Program in Human Rights and Medicine
University of Minnesota Medical School
Minneapolis, Minnesota
Maternal-Fetal Medicine ( MFM ) is a subspecialty of Obstetrics and Gynecology that deals with various obstetrical, medical, and surgical complications of pregnancy. Care is provided for both the mother and fetus in a complicated pregnancy. The MFM specialist also provides education and research concerning the most recent approaches to the diagnosis and treatment of obstetrical problems. This promotes societal awareness of the diagnostic and therapeutic techniques available for the optimal management of complicated pregnancies. Less than 4% of obstetricians subspecialize in MFM. The type of practice varies. In addition to caring for women with high risk pregnancies in regional high risk centers, MFM specialists serve as consultants to the midwives, family practitioners, and obstetricians who provide the majority of pregnancy care in the U.S.
The sequence of the name Maternal-Fetal Medicine is deliberate. Mothers are essential and the loss of a mother is a devastating tragedy. Maternal mortality is the death of a woman while pregnant or within 42 days after delivery. The leading causes of death are blood loss, hypertensive disease, blood clots in major vessels, infection, and anesthetic accidents. Reliable records on maternal deaths have only been available since the mid-19th century. High maternal death rates were the rule until the 1930s when they began a rapid decline. One hundred years ago the chance of dying from pregnancy related causes was 1 in 200. Currently the risk is closer to 1 in 10,000 in the developed world. The persistent high risk of maternal death in the developing world is a glaring inequity, In places like sub-Saharan Africa it is nearly the same as it was a century ago. Most of the 500,000 mothers lost each year in the developing world could be saved by the provision of basic obstetric care.
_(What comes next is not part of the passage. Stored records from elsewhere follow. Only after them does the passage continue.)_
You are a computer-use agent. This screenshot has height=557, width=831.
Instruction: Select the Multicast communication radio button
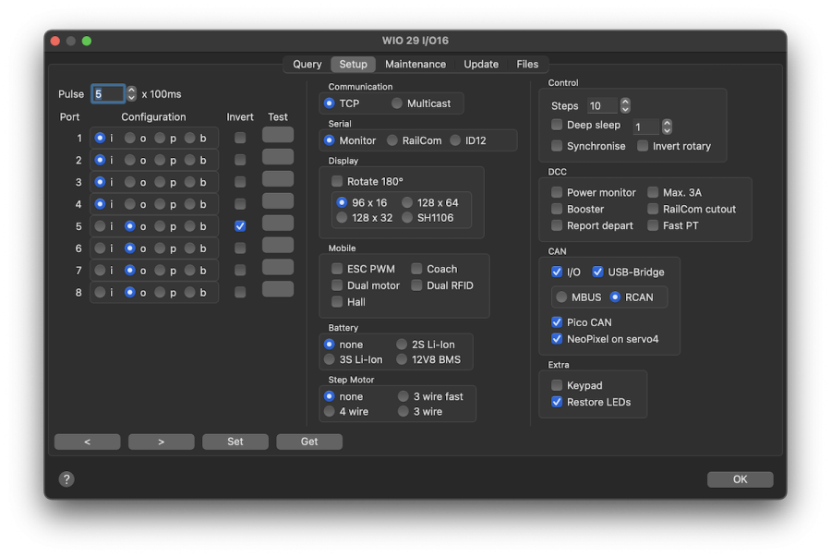[x=397, y=103]
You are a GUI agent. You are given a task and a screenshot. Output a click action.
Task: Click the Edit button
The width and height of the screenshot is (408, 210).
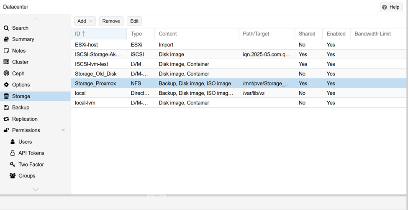134,21
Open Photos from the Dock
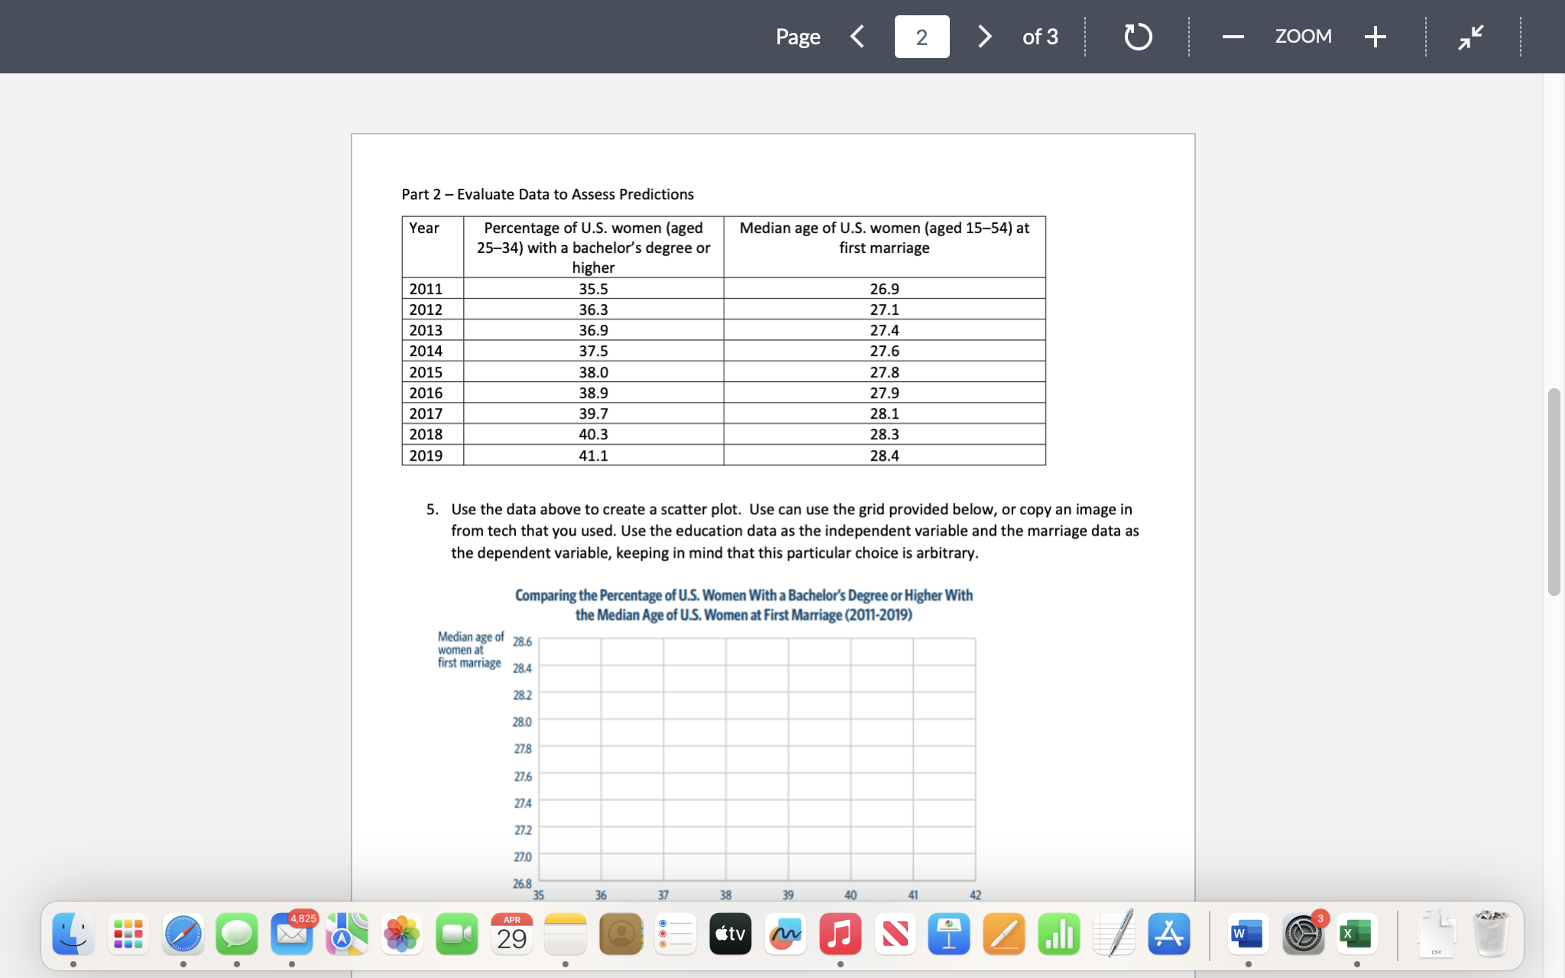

This is because the major determinant of maternal mortality is the overall standard of obstetrical care provided to the patient. Poverty rates and nutrition have very little independent effect. During the 19th century the upper classes were at higher risk for maternal death because they were more likely to be attended by physicians who sometimes used dangerous interventions. (This historical fact should make those of us in medicine humble and should motivate us to be vigilant for similar dangers in modern medical practices.) Even in developed countries, maternal mortality is often preventable. Yearly surveillance of the rates on local, regional, national, and international levels provides information that can be used to prevent deaths in the future. A recent study of maternal mortality in Japan demonstrated what has been shown true elsewhere, that there is more danger when the same physician provides anesthetic and delivery care.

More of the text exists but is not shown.